--- EXCERPTED RECORDS ---

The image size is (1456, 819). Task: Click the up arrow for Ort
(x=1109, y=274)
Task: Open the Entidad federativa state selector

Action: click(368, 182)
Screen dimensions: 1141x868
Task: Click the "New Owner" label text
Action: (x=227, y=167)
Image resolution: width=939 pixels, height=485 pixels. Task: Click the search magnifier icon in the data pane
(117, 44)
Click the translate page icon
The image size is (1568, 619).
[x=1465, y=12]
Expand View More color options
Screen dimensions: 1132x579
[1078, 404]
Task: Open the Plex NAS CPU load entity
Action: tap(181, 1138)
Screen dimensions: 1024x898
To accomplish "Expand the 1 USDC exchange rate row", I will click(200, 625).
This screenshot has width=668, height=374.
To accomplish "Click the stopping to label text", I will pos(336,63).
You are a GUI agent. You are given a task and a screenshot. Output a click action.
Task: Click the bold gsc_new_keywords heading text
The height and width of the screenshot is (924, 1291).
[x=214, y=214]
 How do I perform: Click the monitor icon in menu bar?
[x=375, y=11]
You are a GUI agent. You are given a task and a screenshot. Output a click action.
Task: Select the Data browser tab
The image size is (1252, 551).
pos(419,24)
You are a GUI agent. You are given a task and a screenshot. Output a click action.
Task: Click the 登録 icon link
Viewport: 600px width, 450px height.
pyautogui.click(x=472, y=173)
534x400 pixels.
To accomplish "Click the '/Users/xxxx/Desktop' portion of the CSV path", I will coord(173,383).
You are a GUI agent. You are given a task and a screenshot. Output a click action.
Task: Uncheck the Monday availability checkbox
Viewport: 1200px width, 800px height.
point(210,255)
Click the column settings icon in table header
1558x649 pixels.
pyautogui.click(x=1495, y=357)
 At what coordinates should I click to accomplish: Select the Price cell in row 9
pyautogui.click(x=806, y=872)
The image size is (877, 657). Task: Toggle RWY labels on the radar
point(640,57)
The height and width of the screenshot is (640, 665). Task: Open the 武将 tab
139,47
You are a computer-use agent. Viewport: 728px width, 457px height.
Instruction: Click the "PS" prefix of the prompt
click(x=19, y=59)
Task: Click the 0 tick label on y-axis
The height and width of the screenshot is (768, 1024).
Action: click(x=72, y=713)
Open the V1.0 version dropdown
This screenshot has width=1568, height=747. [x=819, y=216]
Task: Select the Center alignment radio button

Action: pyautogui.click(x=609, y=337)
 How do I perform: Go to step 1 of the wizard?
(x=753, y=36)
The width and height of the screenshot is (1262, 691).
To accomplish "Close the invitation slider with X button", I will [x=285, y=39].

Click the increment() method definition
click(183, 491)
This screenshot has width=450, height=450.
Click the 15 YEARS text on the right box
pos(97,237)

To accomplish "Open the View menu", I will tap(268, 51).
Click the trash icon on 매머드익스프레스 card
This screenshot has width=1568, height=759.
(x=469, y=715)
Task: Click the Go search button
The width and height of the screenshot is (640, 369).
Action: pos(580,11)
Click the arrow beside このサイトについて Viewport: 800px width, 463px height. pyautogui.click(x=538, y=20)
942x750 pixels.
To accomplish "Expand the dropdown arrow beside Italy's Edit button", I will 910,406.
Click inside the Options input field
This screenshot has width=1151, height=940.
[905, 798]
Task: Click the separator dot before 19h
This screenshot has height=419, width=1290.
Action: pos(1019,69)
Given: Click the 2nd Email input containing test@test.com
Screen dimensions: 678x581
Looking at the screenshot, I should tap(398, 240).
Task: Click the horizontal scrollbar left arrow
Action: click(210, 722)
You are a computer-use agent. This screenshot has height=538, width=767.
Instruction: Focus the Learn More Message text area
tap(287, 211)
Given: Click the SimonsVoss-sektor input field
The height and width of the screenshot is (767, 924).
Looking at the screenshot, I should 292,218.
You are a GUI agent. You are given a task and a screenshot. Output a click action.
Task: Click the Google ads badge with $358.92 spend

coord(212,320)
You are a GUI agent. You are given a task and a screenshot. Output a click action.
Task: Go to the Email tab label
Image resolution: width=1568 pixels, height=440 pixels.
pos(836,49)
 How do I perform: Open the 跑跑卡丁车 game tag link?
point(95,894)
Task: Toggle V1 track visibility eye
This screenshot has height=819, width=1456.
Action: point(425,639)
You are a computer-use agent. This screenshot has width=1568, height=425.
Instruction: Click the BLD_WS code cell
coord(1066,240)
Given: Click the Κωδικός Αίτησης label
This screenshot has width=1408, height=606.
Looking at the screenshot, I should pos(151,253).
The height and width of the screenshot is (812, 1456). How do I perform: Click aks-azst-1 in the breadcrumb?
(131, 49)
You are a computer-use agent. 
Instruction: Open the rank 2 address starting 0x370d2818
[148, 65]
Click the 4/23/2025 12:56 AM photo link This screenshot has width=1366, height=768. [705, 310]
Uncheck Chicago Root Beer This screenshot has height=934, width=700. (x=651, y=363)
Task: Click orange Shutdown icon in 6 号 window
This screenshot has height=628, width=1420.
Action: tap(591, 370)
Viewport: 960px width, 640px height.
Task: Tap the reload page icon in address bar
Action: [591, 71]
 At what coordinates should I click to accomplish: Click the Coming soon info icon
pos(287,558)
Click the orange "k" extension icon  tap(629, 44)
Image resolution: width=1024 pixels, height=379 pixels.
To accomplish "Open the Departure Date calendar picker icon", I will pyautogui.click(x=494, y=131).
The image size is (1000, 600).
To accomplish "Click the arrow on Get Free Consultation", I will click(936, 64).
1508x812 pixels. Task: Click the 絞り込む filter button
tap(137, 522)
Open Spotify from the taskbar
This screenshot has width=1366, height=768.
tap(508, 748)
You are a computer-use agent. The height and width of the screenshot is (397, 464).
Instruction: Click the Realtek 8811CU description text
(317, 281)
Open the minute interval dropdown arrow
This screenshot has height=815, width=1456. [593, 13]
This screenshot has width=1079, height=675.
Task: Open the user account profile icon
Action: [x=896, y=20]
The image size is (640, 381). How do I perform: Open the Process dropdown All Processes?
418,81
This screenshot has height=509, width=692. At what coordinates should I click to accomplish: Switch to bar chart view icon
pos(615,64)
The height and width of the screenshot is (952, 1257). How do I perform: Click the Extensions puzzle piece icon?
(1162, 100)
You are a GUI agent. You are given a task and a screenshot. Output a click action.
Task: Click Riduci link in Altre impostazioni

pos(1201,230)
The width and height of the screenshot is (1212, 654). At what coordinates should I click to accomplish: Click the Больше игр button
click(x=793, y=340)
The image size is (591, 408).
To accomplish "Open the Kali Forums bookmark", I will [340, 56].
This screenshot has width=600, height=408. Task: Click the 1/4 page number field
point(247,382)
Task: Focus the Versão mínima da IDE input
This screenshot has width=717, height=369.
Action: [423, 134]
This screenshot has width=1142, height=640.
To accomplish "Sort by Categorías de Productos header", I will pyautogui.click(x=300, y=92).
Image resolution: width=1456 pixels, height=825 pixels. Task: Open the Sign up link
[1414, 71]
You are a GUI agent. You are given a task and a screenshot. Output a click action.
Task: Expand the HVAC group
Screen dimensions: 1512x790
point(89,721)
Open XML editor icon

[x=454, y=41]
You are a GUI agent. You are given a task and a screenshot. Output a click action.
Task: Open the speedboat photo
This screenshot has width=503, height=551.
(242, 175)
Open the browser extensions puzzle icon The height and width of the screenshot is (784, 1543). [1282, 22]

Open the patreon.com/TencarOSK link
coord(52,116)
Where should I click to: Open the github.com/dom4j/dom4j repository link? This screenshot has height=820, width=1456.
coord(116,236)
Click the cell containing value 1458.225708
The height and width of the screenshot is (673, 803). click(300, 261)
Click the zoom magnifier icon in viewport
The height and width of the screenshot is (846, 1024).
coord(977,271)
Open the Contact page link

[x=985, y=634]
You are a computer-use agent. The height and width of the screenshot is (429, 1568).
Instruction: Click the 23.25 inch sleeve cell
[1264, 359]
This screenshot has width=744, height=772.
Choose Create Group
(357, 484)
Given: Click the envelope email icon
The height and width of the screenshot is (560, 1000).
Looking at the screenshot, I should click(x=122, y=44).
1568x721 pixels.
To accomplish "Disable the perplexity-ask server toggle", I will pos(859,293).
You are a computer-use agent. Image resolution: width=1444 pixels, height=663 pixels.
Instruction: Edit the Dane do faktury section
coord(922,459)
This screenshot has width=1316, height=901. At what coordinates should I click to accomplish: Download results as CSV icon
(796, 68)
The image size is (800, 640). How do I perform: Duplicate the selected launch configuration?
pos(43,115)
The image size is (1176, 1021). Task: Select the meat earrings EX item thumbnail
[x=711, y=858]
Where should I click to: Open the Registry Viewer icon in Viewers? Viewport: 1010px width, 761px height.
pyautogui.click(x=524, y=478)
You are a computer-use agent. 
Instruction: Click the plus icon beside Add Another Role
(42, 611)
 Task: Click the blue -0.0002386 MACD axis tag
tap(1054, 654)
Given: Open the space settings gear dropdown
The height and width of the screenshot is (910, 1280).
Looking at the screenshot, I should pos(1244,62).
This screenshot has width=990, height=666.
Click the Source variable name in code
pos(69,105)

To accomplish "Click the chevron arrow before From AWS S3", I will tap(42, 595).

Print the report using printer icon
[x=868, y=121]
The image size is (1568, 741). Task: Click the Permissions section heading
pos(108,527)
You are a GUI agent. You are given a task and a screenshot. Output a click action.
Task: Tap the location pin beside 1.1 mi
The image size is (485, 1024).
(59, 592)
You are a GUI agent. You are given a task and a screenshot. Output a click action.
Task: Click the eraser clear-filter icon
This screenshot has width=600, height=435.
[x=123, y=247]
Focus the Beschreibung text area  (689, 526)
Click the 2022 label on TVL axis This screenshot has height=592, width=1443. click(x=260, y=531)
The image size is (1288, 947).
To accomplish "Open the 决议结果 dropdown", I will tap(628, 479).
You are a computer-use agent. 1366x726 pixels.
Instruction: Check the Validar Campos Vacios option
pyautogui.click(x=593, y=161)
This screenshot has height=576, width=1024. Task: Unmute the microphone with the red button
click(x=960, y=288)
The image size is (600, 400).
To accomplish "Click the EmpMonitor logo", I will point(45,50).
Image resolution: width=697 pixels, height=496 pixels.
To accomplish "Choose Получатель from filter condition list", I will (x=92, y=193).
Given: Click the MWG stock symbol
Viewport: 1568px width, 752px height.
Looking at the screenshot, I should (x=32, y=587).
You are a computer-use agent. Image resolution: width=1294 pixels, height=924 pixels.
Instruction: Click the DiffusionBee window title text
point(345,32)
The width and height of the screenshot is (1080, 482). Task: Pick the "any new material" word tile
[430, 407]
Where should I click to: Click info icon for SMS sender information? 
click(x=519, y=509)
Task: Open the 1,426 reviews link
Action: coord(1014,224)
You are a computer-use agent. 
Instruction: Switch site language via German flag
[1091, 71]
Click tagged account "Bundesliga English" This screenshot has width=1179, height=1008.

--- STATED TASK ---
Reproduce the lines of the listing above verbatim, starting from the line containing "Uncheck Chicago Root" and ending with the line containing "pos(1201,230)", both included.

--- SOLUTION ---
Uncheck Chicago Root Beer This screenshot has height=934, width=700. (x=651, y=363)
Task: Click orange Shutdown icon in 6 号 window
This screenshot has height=628, width=1420.
Action: tap(591, 370)
Viewport: 960px width, 640px height.
Task: Tap the reload page icon in address bar
Action: [591, 71]
 At what coordinates should I click to accomplish: Click the Coming soon info icon
pos(287,558)
Click the orange "k" extension icon  tap(629, 44)
Image resolution: width=1024 pixels, height=379 pixels.
To accomplish "Open the Departure Date calendar picker icon", I will pyautogui.click(x=494, y=131).
The image size is (1000, 600).
To accomplish "Click the arrow on Get Free Consultation", I will click(936, 64).
1508x812 pixels. Task: Click the 絞り込む filter button
tap(137, 522)
Open Spotify from the taskbar
This screenshot has width=1366, height=768.
tap(508, 748)
You are a computer-use agent. The height and width of the screenshot is (397, 464).
Instruction: Click the Realtek 8811CU description text
(317, 281)
Open the minute interval dropdown arrow
This screenshot has height=815, width=1456. [593, 13]
This screenshot has width=1079, height=675.
Task: Open the user account profile icon
Action: [x=896, y=20]
The image size is (640, 381). How do I perform: Open the Process dropdown All Processes?
418,81
This screenshot has height=509, width=692. At what coordinates should I click to accomplish: Switch to bar chart view icon
pos(615,64)
The height and width of the screenshot is (952, 1257). How do I perform: Click the Extensions puzzle piece icon?
(1162, 100)
You are a GUI agent. You are given a task and a screenshot. Output a click action.
Task: Click Riduci link in Altre impostazioni

pos(1201,230)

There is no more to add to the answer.